The Cimarons were Britain’s first ever home grown JA band and formed around 1965, and it is a tribute to their resilience and conviction that they are still together today, and, they will tell you, still in the front line for reggae. The history of the group is pretty well known – session band backing all Trojan’s JA stars on their British tours in the sixties, recording occasionally and touring often in their own right (remember the reggae evening at the Empire Ballroom back in 1973 filmed by “OGWT” with the Cims, Nicky Thomas, Judge Dread and Dennis Alcapone?), cutting two LPs, “In Time” for Trojan and “On The Rock” for the now defunct Vulcan label in ’73 and ’75, but above all staying on the road, spreading the reggae message, from the cabaret stage to black and white audiences, and to listeners all over the world, playing in Spain, Ireland, Thailand and Japan over the years.
Nowadays they’re with Polydor, and still touring as much as ever – in the last year they played Edinburgh three times, a superb set at the Astoria in April, a delayed but worth the wait Freshers’ Ball at the Assembly rooms, and most recently as support to the appalling Sham 69 at the Odeon in November.
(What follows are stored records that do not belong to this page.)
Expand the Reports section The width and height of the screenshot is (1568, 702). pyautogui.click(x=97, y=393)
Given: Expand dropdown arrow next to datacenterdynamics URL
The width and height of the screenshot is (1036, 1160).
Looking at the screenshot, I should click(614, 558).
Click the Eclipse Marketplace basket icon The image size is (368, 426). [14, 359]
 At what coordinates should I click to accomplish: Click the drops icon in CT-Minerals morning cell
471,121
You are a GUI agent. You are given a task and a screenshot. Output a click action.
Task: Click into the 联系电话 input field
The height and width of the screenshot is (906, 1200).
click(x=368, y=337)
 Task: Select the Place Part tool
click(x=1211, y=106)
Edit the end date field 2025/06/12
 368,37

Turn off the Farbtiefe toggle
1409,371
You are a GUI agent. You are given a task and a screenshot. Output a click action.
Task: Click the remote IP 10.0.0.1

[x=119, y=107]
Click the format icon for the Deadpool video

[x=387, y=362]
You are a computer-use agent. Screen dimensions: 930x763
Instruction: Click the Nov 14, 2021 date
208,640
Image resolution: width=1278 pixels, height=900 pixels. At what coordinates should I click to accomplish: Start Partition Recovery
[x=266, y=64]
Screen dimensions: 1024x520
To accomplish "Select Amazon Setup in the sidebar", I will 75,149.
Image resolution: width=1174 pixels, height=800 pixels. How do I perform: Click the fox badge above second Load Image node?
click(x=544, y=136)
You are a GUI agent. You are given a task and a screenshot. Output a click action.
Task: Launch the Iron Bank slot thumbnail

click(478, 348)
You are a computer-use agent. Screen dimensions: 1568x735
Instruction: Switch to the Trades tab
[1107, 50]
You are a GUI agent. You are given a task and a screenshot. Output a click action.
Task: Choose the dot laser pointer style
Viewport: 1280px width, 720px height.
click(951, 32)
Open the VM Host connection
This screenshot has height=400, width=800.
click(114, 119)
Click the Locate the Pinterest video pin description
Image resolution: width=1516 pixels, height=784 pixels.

There have also been two more albums – “Live At The Roundhouse”, and an exciting set dating from 1977, released last year and reviewed in “IR3”, and the interesting, worthwhile “Maka” studio set, that is listenable, if somewhat flawed. The record (pressed on green vinyl!) is divided into two concepts, the first dealing in broader, more African cultural terms, with Earth, while the second side is more loose yet narrow, a celebration of reggae. It’s not an album that I play very often, but it has good moments., such as the single “Mother earth” or “Civilisation” on the first side, “Willin’ (Rock Against Racism)”, another single on the second side, and numbers such as “Truly” and “Give Thanks And Praise”. For all they have done for UK reggae over the years I am very grateful to carl Levy, Franklyn Dunn, Locksley Gichie, Maurice Ellis and Winston Reid. The Cimarons – harder than the rock.